Not long after the accord was signed, Donald Trump bought the hotel it was named for…

Forty years ago, politicians from around the world convened in New York’s Plaza Hotel to try to solve a growing problem with the U.S. dollar.

At the time, the dollar was extremely expensive relative to other currencies.

That high valuation was hurting global trade. U.S. exports fell off, while imports soared… And America was threatened by a growing trade deficit.

So in September 1985, these politicians agreed to work together to gradually lower the value of the dollar. They dubbed their agreement the “Plaza Accord” – and it dropped the dollar’s exchange rate by 25% in two years.

Three years after the deal, Trump – just a famous businessman back then – bought the Plaza for $407 million. He called it “the ultimate work of art.”
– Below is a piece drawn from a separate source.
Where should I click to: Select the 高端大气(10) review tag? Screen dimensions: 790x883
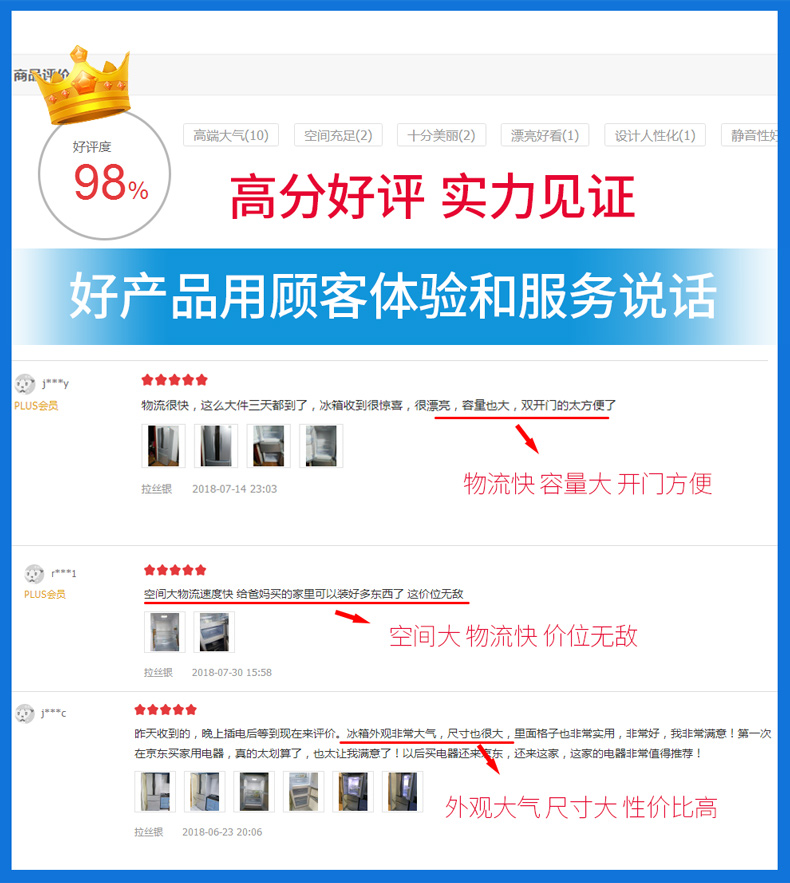[x=231, y=135]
The hotel has since passed out of Trump’s hands. But a new version of the Plaza Accord appears to be taking shape in the White House…

If the new plan comes to fruition, it could turn the economic order on its head… and torpedo the portfolios of investors sitting in cash today.

Let me explain…

The Plaza Accord 2.0 may be coming – in the form of what some have called a “Mar-a-Lago Accord.”

This isn’t a formal document – at least, not yet. It refers to a series of rumblings from the Trump administration that suggest a new effort to sink the dollar is underway.

The chief architect of this policy is likely Stephen Miran. He’s a senior strategist at Hudson Bay Capital. And importantly, he’s also the new chair of the Council of Economic Advisers – a group that advises the president on the economy.

In a 2024 essay titled, “A User’s Guide to Restructuring the Global Trading System,” Miran revealed some ideas to solve a key economic challenge…

The root of the economic imbalances lies in persistent dollar overvaluation that prevents the balancing of international trade.

In other words, this is the exact problem the Plaza Accord set out to tackle 40 years ago.

Now, Trump hasn’t endorsed Miran’s vision officially. But Trump’s Treasury secretary, Scott Bessent, has been a fan of more activist trade policies. And he clearly plans to make sweeping changes…

According to the Wall Street Journal, Bessent hinted at a June event, “We are going to have to have some kind of a grand global economic reordering.”

If a Mar-a-Lago Accord becomes a reality, its supporters hope that it might help bring back American manufacturing jobs and ease the U.S. debt burden.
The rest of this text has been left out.